Actual size – only important if other objects are in picture – say about three feet or three feet six inches. The hobbit in the picture of the gold-hoard, Chapter XII, is of course (apart from being fat in the wrong places) enormously too large. But (as my children, at any rate, understand) he is really in a separate picture or 'plane' – being invisible to the dragon.

JRRT, letter 27

Much later, in one note dated around 1969, as I read the following anyway, JRRT ended up describing full grown males at an average of 3 foot 5 inches.



Quote:
'... to this: Dwarves about 4 foot high at least. Hobbits were lighter in build, but not much shorter; their tallest men were 4 ft. but seldom taller. Though nowadays their survivors are seldom 3 feet high, in the days of the story they were taller which means that they usually exceeded 3 ft. and qualified for the name halfling. But the name halfling must have originated circa TA 1150, getting on for some 2,000 years (1868) before the War of the Ring, during which the dwindling of the Numenoreans had shown itself in stature as well as life-span.

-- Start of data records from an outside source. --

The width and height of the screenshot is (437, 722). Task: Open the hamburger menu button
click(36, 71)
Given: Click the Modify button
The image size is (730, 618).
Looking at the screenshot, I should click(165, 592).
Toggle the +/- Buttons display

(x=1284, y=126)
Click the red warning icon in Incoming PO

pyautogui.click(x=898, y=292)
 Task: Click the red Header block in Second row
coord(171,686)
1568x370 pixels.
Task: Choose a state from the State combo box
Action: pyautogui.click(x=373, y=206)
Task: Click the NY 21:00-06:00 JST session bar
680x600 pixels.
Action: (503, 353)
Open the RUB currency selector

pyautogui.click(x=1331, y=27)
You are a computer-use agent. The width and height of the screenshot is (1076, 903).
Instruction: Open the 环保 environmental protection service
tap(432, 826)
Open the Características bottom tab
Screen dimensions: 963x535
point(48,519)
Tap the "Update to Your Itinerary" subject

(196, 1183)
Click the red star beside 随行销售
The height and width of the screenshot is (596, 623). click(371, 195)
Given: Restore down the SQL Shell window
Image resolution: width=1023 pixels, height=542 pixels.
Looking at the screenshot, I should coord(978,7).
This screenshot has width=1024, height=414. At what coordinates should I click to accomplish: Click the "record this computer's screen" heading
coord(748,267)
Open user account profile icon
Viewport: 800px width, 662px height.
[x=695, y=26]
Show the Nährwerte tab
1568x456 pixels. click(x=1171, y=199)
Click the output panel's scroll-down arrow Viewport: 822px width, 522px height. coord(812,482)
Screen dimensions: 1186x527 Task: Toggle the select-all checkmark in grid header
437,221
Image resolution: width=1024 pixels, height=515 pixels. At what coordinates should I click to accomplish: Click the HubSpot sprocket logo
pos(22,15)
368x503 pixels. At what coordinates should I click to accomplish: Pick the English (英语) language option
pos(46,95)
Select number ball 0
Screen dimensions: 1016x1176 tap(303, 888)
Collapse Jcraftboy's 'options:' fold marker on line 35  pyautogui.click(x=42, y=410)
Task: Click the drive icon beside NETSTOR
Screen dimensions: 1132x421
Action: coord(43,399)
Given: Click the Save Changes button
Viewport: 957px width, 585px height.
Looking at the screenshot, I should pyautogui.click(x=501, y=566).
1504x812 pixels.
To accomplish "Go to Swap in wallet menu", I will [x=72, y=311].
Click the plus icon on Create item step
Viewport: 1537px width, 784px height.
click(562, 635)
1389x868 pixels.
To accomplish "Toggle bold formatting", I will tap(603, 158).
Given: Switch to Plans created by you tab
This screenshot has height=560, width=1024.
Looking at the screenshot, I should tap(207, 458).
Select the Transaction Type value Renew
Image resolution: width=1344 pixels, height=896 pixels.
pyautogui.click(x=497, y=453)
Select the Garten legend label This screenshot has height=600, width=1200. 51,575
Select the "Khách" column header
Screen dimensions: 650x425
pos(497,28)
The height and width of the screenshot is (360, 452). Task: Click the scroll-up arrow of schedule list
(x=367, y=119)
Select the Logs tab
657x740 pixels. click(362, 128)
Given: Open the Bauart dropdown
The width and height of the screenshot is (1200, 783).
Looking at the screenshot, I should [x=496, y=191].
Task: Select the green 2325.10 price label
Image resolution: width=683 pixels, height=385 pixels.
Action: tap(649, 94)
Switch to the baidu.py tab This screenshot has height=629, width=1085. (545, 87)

So that it referred to a height of full grown males of an average of, say, 3 ft. 5.'

That's quoted in The Reader's Guide to The Lord of the Rings, Hammond And Scull. Another contemporary note states that at the time of the story the average height of a male adult hobbit: Harfoots at 3 foot 6, Fallohides slimmer and a little taller, and Stoors broader, stouter, and a little shorter. In The Hobbit it's noted generally that 'hobbits are smaller than the bearded Dwarves'.

In one of these late notes JRRT also said that the remarks in the Prologue are unnecessarily vague regarding the height of Hobbits.